=== DATASET CONTENT ===
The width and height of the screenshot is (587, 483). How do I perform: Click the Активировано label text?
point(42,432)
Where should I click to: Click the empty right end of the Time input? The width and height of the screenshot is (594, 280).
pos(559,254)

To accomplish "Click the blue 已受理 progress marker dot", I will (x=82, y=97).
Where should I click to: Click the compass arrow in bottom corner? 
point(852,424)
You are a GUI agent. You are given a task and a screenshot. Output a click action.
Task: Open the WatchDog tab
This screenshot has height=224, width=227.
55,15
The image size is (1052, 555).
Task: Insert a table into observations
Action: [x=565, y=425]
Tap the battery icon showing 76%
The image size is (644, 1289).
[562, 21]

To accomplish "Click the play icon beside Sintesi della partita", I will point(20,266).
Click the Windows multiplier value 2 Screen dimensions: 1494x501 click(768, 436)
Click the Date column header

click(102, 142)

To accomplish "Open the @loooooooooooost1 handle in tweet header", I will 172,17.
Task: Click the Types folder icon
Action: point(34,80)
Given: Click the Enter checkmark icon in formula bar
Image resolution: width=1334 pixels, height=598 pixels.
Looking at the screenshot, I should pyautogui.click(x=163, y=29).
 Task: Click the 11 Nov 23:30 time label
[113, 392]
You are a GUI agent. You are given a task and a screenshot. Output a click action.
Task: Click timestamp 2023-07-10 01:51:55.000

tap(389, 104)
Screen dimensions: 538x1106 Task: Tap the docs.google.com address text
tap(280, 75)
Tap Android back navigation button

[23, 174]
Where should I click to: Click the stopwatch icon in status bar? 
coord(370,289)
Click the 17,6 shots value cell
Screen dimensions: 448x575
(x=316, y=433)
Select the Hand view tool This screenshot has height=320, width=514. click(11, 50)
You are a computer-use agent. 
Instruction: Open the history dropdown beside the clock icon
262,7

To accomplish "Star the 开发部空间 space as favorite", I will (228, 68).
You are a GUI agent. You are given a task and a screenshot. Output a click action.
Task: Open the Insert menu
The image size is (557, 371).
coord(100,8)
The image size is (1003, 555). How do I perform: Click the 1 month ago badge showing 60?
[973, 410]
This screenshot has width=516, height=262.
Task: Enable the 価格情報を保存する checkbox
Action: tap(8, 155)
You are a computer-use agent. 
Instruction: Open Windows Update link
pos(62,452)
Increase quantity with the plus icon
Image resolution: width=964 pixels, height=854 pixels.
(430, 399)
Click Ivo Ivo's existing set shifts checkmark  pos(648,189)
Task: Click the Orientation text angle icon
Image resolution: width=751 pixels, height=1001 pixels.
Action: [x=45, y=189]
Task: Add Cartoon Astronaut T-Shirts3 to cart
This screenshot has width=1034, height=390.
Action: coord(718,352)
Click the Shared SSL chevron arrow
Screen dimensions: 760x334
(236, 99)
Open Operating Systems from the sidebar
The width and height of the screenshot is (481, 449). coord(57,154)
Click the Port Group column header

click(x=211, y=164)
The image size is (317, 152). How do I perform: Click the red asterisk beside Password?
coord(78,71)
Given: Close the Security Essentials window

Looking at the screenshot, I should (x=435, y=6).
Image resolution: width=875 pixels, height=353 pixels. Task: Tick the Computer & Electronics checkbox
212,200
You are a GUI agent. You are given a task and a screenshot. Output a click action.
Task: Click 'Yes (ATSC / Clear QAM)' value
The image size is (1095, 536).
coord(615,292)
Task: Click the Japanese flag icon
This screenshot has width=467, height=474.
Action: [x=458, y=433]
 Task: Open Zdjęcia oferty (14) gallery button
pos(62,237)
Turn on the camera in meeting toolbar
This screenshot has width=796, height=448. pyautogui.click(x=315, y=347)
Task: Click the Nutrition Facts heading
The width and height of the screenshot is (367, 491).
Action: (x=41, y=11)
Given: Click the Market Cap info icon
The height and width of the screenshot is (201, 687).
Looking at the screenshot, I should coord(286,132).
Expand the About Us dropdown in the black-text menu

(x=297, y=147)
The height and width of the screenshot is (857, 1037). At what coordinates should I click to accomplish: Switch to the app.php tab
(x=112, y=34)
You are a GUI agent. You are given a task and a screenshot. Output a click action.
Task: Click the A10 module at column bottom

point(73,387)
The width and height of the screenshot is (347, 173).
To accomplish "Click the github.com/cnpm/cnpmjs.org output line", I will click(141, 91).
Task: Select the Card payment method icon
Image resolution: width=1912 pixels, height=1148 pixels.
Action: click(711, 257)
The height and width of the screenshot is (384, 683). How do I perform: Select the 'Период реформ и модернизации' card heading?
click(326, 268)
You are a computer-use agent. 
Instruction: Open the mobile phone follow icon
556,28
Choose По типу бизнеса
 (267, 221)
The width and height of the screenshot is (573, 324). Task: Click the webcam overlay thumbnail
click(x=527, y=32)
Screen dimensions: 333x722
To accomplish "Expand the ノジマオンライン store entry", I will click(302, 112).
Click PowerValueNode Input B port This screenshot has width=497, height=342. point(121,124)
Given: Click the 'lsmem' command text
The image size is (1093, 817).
===
WHAT YOU WILL DO - Report each line of the data above that contains the word "dropdown", and treat uppercase and lowercase letters as different.

EXPECTED ANSWER -
Instruction: Open the history dropdown beside the clock icon
Expand the About Us dropdown in the black-text menu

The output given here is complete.